More importantly, investors need to determine if this is truly a downside and not a long-term downside. Otherwise, you are going to be stuck with a lot of very ugly cryptos. Yes, you can get FTX at a 90% discount these days, but is it really a drop? The chances of him making a full comeback are slim to none. So you are basically speculating that FTX will bounce higher and you can time the market. But buying a so-called dead cat bounce is not a long-term investment strategy.
Alternatives to buying the dip
Keep in mind that there are many alternative crypto investment strategies. You don’t need to buy the dip to be successful. For example, you could just as easily adopt a dollar cost averaging strategy, where you buy the same amount of crypto at regular intervals. You will buy more when it drops, so you will naturally buy the dips. And you won’t have to worry about market timing. You will buy both downhill and uphill.

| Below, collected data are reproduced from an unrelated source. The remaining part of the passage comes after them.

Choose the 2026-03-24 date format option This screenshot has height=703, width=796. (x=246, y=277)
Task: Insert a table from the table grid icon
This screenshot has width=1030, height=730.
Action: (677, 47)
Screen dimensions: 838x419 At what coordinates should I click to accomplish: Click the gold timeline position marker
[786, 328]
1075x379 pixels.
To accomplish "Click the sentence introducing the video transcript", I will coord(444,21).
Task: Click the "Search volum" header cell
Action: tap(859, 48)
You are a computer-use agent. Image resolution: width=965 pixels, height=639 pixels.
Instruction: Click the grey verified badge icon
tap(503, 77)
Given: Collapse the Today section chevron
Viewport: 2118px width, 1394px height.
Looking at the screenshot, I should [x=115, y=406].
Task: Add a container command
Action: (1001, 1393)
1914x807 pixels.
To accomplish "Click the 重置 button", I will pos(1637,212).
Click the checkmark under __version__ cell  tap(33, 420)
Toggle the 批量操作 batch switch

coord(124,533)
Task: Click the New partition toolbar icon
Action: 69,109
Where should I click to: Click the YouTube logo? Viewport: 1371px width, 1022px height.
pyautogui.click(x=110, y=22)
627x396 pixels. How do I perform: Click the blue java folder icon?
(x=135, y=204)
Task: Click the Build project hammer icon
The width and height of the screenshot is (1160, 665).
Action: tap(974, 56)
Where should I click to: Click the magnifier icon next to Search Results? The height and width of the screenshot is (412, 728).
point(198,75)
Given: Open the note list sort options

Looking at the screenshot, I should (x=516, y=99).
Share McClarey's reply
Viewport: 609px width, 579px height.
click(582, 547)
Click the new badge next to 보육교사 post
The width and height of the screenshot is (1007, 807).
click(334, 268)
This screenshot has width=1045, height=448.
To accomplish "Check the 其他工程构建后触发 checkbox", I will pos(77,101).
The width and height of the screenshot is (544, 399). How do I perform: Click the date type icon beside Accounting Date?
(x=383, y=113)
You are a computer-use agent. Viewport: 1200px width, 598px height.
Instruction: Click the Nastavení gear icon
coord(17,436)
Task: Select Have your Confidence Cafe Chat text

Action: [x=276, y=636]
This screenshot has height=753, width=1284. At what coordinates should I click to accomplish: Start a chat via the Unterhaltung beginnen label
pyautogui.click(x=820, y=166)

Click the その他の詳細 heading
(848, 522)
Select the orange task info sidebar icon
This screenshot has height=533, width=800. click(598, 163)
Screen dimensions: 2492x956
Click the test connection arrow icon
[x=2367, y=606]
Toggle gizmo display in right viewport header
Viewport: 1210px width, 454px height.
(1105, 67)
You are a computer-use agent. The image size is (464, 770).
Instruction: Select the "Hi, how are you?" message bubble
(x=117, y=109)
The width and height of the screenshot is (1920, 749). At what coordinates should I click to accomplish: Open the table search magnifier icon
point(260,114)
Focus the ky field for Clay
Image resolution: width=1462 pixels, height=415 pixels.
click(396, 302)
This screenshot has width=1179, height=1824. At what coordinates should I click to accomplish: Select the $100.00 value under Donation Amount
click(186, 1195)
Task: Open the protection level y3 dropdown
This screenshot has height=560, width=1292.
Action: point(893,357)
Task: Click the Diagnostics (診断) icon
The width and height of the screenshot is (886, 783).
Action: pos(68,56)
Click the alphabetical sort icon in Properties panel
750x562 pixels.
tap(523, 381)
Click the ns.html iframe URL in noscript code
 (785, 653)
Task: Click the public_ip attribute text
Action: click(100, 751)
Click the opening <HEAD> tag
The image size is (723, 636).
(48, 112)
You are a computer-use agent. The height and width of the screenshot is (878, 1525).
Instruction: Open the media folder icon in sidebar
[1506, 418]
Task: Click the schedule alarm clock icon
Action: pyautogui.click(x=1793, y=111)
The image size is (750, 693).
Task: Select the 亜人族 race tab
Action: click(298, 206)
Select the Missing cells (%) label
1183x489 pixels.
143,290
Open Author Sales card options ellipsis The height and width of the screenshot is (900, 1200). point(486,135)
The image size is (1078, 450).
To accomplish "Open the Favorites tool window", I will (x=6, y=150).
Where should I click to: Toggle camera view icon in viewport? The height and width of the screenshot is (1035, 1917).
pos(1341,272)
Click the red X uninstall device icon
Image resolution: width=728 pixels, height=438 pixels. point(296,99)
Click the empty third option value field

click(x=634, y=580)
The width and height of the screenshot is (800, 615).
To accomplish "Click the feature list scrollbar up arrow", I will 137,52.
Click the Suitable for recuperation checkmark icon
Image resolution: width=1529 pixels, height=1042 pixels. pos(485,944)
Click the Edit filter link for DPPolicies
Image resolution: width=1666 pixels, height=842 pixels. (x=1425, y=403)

This does not mean that it is not worth buying cryptos on the downside. Certainly, there is evidence to suggest that this strategy has worked with Bitcoin over the past decade. But at some point, when you buy a crypto that has been discounted by 50% or more, and the crypto has been trading at that bargain level for some time, it is no longer accurate to say that you are buying the soak. You speculate hoping that the price of your asset will eventually recover. There are bargains to be found, but beware emptor!